Throughout, let $$W$$ be a Wiener process starting at the origin, and let $$X$$ be a stochastic process adapted to $$W$$’s filtration. $$I_t=I_t(X)$$ is the Itô integral of $$X$$ w.r.t. to $$W$$.

# 1. Itô Processes

There are at least two motivations for the Itô process. The first comes from the identity

$\bigg(\int_0^t \dif W\bigg)^2 = W_t^2 = 2\int_0^t W\dif W + t,$

which we proved previously. Notice that $$t$$ cannot be the result of any Itô integral, since $$\E[t]=t\neq 0$$, whereas the Itô integral is a martingale and hence is zero in expectation. Thus, the family of Itô integrals is not closed under smooth transformations. In this case the transformation is $$x\mapsto x^2$$.

The second is simply that, viewed as a stochastic process, the integral $$I_t$$ is less interesting – or, at least, contains fewer degrees of freedom – than we might have hoped. We might want processes to capture trends with tendencies to drift.

We can remedy both of these issues at once by introducing the class of stochastic processes $$X_t$$ which evolve as follows:

$$$\label{eq:ito_process_int} X_T-X_0 = \int_0^T \mu(X_t,t)\dif t + \int_0^T \sigma(X_t,t)\dif W_t. \tag{1}$$$

The rightmost integral is an Itô integral, where $$\sigma(X_t,t)$$ is some stochastic process adapted to the brownian motion $$W$$. The leftmost integral is just a Lebesgue integral with respect to time, which will give a real number for each $$\omega$$ in the sample space $$\Omega$$ on which $$X_t$$ is defined.

We’re going to re-write this equation in the differential form

$$$\label{eq:sde} \dif X_t = \mu(X_t,t)\dif t + \sigma(X_t,t)\dif W_t. \tag{2}$$$

This, in all it’s glory, is what’s referred to as a stochastic differential equation (SDE). It’s important to note that Equation $$\eqref{eq:sde}$$ isn’t actually a precise mathematical statement. It’s simply shorthand for Equation $$\eqref{eq:ito_process_int}$$. But it’s definitely easier to write, and also has a nicer intuitive interpretation. Namely, a small change $$\Delta$$ in $$X_t$$ is normally distributed with expectation $$\mu(X_t,t)\Delta$$ and variance $$\sigma(X_t,t)^2\Delta$$ (hence the choice of notation). People often find it easier to work with the SDE form instead of the integral form, especially because you can basically operate differentials as you would expect (even though it’s informal) and everything works out.

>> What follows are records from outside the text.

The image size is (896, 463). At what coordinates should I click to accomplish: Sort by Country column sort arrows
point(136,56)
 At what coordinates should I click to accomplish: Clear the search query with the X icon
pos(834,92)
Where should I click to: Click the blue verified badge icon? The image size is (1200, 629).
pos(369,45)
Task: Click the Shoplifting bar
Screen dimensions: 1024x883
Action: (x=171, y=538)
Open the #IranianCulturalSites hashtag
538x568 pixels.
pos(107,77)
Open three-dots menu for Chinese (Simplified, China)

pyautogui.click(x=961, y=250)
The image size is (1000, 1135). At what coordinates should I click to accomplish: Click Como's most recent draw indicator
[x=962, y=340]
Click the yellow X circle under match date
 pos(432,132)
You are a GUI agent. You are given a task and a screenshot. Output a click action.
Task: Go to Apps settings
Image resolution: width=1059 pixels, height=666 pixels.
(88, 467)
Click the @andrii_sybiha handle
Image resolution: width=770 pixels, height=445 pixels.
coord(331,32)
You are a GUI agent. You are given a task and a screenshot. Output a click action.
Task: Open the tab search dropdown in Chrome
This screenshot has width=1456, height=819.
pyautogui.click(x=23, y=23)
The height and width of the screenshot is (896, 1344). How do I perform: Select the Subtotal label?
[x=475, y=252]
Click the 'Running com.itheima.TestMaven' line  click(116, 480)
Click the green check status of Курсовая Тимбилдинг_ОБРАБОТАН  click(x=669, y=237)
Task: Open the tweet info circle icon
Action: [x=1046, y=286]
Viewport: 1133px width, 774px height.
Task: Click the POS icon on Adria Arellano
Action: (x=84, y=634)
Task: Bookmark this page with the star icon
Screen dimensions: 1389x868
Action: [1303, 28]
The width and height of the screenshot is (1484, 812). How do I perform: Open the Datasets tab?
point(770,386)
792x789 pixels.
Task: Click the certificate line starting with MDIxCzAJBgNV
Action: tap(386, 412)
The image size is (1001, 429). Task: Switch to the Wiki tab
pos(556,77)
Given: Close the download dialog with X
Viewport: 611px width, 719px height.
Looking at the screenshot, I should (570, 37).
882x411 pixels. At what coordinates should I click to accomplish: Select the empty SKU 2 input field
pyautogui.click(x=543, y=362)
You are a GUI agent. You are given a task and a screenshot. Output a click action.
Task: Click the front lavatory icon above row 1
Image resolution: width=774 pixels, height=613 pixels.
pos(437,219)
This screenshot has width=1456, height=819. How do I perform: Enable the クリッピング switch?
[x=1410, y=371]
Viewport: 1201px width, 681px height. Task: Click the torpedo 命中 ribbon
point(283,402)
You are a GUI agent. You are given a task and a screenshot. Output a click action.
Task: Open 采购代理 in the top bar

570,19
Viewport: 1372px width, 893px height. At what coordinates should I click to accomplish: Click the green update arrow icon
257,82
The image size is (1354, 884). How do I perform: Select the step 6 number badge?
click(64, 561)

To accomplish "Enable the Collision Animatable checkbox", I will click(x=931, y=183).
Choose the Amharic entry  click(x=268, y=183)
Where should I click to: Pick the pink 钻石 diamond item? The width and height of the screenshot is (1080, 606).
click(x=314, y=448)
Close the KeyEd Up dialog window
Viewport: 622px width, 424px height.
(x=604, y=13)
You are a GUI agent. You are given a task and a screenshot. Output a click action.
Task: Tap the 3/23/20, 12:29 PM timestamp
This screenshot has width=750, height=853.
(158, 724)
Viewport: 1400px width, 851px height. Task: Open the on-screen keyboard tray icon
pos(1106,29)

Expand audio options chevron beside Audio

While it may not seem so at first glance, almost all stochastic processes – except those with jumps – are Itô processes.

## 1.1 Example 1: Brownian motion with drift

Suppose $$\mu$$ and $$\sigma$$ are constants. Then, if $$X_0=0$$ (which we will henceforth assume), Equation $$\eqref{eq:ito_process_int}$$ reads $$X_t = \mu t + \sigma W_t$$, and as an SDE we have

$\dif X_t = \alpha \dif t + \beta \dif W_t.$

If $$X$$ satisfies this equation, it’s called Brownian motion with drift $$\alpha$$ and variance $$\beta^2$$. It’s fairly clear why: $$\E[X_t] = \alpha t$$ (since $$\E[W_t]=0$$) and

$\Var[X_t] = \E[X_t^2] - \alpha^2 t^2 = \beta^2 \E[W_t^2] = \beta^2t,$

due to the quadratic variation of the Wiener process.

## 1.2 Example 2: Geometric Brownian motion (GBM)

Suppose $$\mu(X_t,t)=\alpha X_t$$ and $$\sigma(X_t,t) = \beta X_t$$ for constants $$\alpha$$ and $$\beta$$. Then,

$X_t = X_0 + \alpha\int_0^t X_t\dif t + \beta\int_0^t X_t\dif W_t,$

or,

$\dif X_t= \alpha X_t\dif t + \beta X_t\dif W_t.$

GBM is so important it has its own wikipedia page (what else could possibly signal value?). It’s often used to model prices in mathematical finance. Itô’s lemma will give us a way to solve it.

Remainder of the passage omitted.